Reputation: 3471
I've tried to illustrate the problem in the (made-up) example below. Essentially, I want to filter records in the primary table based on content in a secondary table. When I attempted this using subqueries, our application performance took a big hit (some queries nearly 10x slower).
In this example I want to return all case notes for a customer EXCEPT for the ones that have references to products 1111 and 2222 in the detail table:
select cn.id, cn.summary from case_notes cn
where customer_id = 2
and exists (
select 1 from case_note_details cnd
where cnd.case_note_id = cn.id
and cnd.product_id not in (1111,2222)
)
I tried using a join as well:
select distinct cn.id, cn.summary from case_notes cn
join case_note_details cnd
on cnd.case_note_id = cn.id
and cnd.product_id not in (1111,2222)
where customer_id = 2
In both cases the execution plan shows two clustered index scans. Any suggestions for other methods or tweaks to improve performance?
Schema:
CREATE TABLE case_notes
(
id int primary key,
employee_id int,
customer_id int,
order_id int,
summary varchar(50)
);
CREATE TABLE case_note_details
(
id int primary key,
case_note_id int,
product_id int,
detail varchar(1024)
);
Sample data:
INSERT INTO case_notes
(id, employee_id, customer_id, order_id, summary)
VALUES
(1, 1, 2, 1000, 'complaint1'),
(2, 1, 2, 1001, 'complaint2'),
(3, 1, 2, 1002, 'complaint3'),
(4, 1, 2, 1003, 'complaint4');
INSERT INTO case_note_details
(id, case_note_id, product_id, detail)
VALUES
(1, 1, 1111, 'Note 1, order 1000, complaint about product 1111'),
(2, 1, 2222, 'Note 1, order 1000, complaint about product 2222'),
(3, 2, 1111, 'Note 2, order 1001, complaint about product 1111'),
(4, 2, 2222, 'Note 2, order 1001, complaint about product 2222'),
(5, 3, 3333, 'Note 3, order 1002, complaint about product 3333'),
(6, 3, 4444, 'Note 3, order 1002, complaint about product 4444'),
(7, 4, 5555, 'Note 4, order 1003, complaint about product 5555'),
(8, 4, 6666, 'Note 4, order 1003, complaint about product 6666');
Upvotes: 1
Views: 74
Reputation: 1105
You have a clustered index scan because you are not accessing your case_note_details table by its id but via non-indexed columns.
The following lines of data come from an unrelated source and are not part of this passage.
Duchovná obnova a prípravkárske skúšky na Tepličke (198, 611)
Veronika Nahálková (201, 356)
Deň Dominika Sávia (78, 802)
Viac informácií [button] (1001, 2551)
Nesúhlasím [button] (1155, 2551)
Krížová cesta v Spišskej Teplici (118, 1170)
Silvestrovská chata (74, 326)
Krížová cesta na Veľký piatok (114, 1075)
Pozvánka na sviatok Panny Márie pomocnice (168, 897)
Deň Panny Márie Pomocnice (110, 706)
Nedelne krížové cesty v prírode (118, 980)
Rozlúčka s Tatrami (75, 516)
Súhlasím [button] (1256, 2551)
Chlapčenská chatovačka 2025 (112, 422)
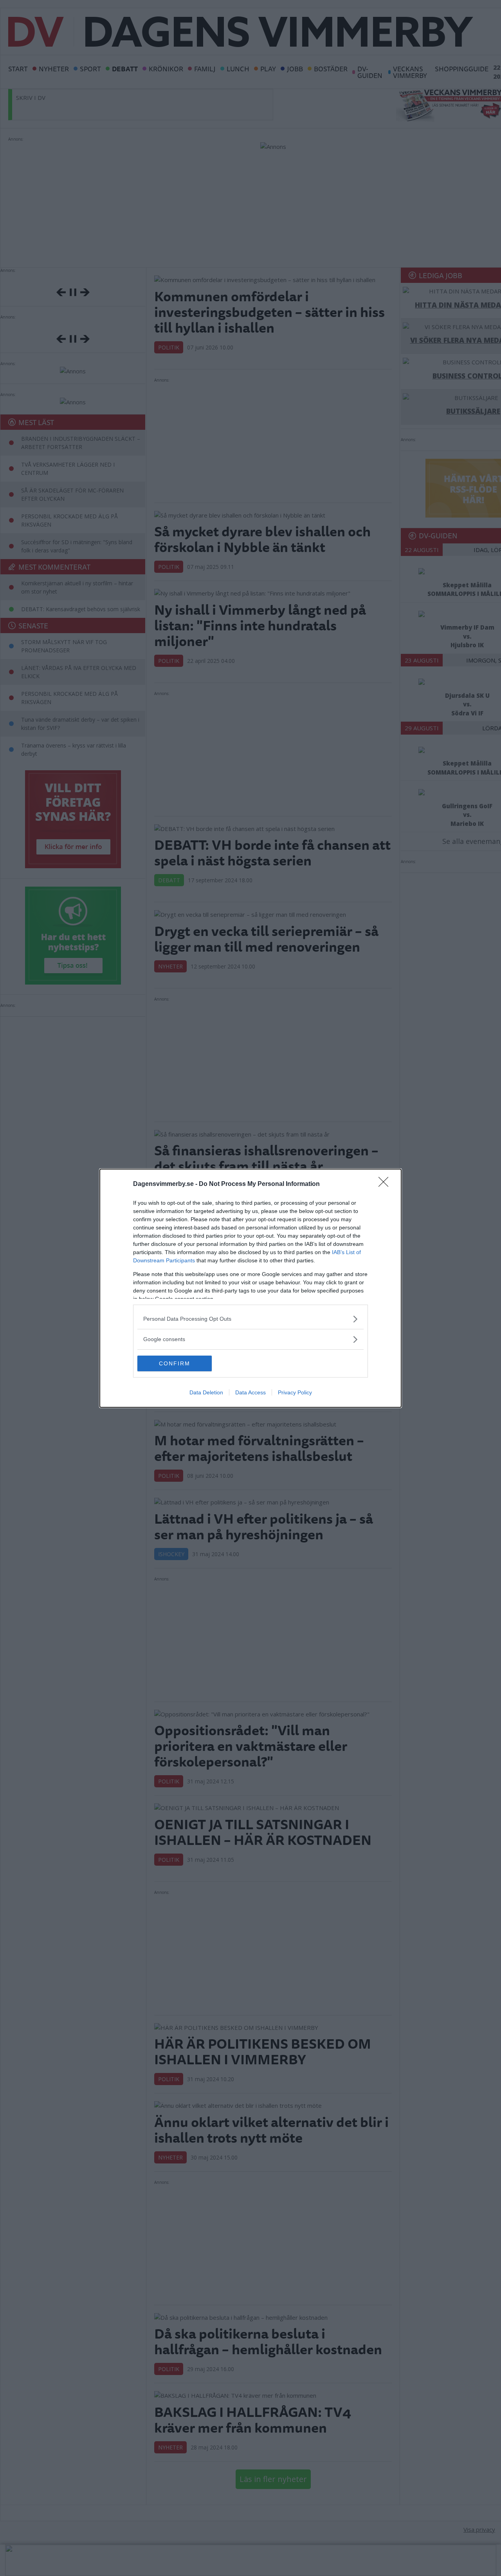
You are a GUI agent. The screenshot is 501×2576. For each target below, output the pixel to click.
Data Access (250, 1392)
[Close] (385, 1184)
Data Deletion (206, 1392)
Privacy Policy (295, 1392)
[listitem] (250, 1319)
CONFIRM (174, 1363)
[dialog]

I suggest adding an index to the case-note_details table on case_note_id, product_id.
If you are always accessing the case_note_details via the case_note_id, you might also restructure your primary key to be case_note_id, detail_id. There is no need for an independent id as primary key for dependent records. This would let you re-use your detail primary key index for joins with the header table.
Edit: add an index on customer_id as well to the case_notes table, as Manuel Rocha suggested.
Upvotes: 2
Reputation: 62
In table case_notes create index for customer_id and on table case_note_details create index for case_note_id and case_note_id.
Then try execute both query. Should have better performance now.
Try also this query
select
cn.id,
cn.summary
from
case_notes cn
where
cn.customer_id = 2 and
cn.id in
(
select
distinct cnd.case_note_id
from
case_note_details cnd
where
cnd.product_id not in (1111,2222)
)
Upvotes: 1
Reputation: 1471
When using "exists" I always limit results with "TOP" as bellow:
select cn.id
,cn.summary
from case_notes as cn
where customer_id = 2
and exists (
select TOP 1 1
from case_note_details as cnd
where cnd.case_note_id = cn.id
and cnd.product_id not in (1111,2222)
)
Upvotes: 1
Reputation: 9776
Did you try "in" instead of "exists". This sometimes performs differently:
select cn.id, cn.summary from case_notes cn
where customer_id = 2
and cn.id in (
select cnd.case_note_id from case_note_details cnd
where cnd.product_id not in (1111,2222)
)
Of course, check indexes.
Upvotes: 0